On eigenvalues of a renormalized sample correlation matrix
Qianqian Jiang, Junpeng Zhu, Zeng Li
TL;DR
This work analyzes the eigenvalues of a renormalized sample correlation matrix $\mathbf{B}_n$ in ultrahigh-dimensional settings where $p/n\to c\in(0,\infty]$. It develops a unified spectral theory that covers both the Marčenko–Pastur regime and the ultrahigh regime, deriving the limiting spectral distribution (LSD), the limit of the largest eigenvalue, and a central limit theorem (CLT) for linear spectral statistics (LSS) of $\mathbf{B}_n$, with explicit formulas in terms of the Stieltjes transform $s_c(z)$ and, when $c=\infty$, the semicircular law.
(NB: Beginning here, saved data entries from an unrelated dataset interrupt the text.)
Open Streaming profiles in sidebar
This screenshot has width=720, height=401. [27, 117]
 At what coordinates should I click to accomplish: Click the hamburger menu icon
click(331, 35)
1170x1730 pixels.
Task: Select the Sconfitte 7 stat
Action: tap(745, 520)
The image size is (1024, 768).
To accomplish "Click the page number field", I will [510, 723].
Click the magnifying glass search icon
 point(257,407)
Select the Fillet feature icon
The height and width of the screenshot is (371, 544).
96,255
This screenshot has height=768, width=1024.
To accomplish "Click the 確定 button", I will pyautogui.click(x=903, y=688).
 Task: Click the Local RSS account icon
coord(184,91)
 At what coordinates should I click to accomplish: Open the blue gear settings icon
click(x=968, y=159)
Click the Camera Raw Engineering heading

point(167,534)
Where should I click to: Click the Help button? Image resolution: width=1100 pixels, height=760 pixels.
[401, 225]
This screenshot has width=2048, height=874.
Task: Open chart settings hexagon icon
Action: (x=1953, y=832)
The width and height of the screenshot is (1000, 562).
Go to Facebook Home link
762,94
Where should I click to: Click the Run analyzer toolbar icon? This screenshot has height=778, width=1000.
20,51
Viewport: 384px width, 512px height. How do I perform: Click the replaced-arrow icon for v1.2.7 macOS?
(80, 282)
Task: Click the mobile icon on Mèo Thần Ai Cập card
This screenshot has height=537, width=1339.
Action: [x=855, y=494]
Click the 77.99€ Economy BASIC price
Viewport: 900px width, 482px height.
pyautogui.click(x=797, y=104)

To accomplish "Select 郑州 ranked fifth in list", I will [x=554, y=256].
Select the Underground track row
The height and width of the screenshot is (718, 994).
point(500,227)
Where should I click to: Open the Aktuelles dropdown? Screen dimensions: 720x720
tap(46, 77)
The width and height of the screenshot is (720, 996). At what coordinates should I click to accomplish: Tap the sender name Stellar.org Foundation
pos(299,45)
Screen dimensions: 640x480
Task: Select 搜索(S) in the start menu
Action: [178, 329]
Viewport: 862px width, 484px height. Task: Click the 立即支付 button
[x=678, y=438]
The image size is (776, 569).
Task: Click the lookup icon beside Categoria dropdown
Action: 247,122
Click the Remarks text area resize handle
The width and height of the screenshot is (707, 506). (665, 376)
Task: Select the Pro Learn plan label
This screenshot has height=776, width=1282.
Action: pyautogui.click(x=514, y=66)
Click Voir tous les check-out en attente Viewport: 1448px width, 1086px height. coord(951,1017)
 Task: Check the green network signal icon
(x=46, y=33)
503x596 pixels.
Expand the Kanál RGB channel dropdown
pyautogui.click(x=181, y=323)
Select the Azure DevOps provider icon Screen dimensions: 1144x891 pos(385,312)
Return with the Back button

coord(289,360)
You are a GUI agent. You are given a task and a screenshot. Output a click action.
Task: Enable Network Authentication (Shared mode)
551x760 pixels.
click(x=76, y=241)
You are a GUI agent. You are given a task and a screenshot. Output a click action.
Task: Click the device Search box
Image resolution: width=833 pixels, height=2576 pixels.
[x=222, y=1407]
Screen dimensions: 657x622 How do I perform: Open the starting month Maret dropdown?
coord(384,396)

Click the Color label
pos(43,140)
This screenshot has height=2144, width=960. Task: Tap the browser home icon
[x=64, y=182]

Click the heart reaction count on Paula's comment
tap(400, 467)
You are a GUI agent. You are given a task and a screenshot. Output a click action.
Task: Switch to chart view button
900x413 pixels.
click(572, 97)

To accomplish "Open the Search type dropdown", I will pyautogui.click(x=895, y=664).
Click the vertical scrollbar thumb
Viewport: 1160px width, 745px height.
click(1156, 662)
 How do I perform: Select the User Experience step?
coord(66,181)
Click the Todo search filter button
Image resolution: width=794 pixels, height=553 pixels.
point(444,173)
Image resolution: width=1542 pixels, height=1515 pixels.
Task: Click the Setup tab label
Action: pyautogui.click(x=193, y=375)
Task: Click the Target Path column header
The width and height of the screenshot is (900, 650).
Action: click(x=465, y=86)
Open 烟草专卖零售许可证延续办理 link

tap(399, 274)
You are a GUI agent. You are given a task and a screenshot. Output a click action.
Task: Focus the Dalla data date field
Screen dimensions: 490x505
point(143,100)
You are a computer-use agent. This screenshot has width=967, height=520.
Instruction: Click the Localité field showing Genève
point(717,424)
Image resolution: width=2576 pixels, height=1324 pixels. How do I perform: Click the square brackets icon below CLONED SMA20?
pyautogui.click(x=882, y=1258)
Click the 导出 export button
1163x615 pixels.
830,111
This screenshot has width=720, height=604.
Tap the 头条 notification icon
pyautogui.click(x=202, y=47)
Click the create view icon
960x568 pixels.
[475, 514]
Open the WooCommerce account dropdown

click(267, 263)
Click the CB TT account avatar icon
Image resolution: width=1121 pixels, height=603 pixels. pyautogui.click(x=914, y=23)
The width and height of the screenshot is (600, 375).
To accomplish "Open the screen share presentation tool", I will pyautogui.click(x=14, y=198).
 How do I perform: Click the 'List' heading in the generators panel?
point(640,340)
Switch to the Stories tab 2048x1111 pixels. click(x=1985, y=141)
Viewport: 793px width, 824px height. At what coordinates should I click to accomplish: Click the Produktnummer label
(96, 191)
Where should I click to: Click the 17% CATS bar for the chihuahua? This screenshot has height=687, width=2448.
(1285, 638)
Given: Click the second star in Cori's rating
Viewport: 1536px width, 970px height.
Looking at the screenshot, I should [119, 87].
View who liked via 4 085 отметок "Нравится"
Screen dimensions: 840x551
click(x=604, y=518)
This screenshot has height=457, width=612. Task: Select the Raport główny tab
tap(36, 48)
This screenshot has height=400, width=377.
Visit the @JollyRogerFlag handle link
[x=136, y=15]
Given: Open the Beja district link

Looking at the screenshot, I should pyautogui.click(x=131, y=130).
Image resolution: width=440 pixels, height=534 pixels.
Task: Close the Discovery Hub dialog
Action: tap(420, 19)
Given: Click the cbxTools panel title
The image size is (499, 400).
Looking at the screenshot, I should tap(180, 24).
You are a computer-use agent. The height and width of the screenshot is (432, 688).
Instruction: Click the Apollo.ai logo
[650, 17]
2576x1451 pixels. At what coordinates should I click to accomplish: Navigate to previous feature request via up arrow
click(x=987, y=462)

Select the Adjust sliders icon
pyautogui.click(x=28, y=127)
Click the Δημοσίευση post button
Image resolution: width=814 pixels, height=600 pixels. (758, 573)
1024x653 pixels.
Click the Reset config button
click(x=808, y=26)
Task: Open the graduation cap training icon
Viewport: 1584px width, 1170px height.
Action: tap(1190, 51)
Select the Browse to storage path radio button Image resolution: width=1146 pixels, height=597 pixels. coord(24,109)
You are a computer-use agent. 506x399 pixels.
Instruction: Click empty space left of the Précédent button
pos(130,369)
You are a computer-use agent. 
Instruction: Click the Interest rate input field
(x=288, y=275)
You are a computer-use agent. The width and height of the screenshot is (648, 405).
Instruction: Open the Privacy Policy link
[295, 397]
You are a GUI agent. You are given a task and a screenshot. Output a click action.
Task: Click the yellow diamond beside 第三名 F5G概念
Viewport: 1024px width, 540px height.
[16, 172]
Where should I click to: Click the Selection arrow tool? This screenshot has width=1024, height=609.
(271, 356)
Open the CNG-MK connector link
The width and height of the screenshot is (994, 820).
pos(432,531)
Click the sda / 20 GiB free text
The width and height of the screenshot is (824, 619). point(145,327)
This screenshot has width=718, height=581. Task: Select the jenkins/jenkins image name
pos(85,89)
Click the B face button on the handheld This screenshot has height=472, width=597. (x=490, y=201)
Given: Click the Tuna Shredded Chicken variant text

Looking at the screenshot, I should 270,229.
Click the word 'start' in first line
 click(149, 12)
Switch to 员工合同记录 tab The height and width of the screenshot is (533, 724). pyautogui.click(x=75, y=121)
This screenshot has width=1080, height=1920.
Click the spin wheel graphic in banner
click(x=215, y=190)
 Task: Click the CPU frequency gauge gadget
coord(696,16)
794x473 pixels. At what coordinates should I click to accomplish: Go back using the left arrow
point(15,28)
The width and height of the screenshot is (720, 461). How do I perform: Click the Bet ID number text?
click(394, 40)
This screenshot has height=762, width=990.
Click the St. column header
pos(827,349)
The theory is then applied to an independence test using $T=\operatorname{tr}\mathbf{B}_n^2$, whose null distribution is asymptotically standard normal, providing a practical diagnostic for both high and ultrahigh dimensions. Simulations confirm the accuracy of the LSD, CLT, and test, demonstrating robustness to Gaussian and non-Gaussian data and a wide range of $(p,n)$-scaling. The results offer a cohesive framework for spectral analysis of renormalized correlation matrices across dimensional regimes and furnish a scalable tool for high-dimensional independence testing.
Abstract
This paper studies the asymptotic spectral properties of a renormalized sample correlation matrix, including the limiting spectral distribution, the properties of largest eigenvalues, and the central limit theorem for linear spectral statistics. All asymptotic results are derived under a unified framework where the dimension-to-sample size ratio $p/n\rightarrow c\in (0,\infty]$. Based on our CLT result, we propose an independence test statistic capable of operating effectively in both high and ultrahigh dimensional scenarios. Simulation experiments demonstrate the accuracy of theoretical results.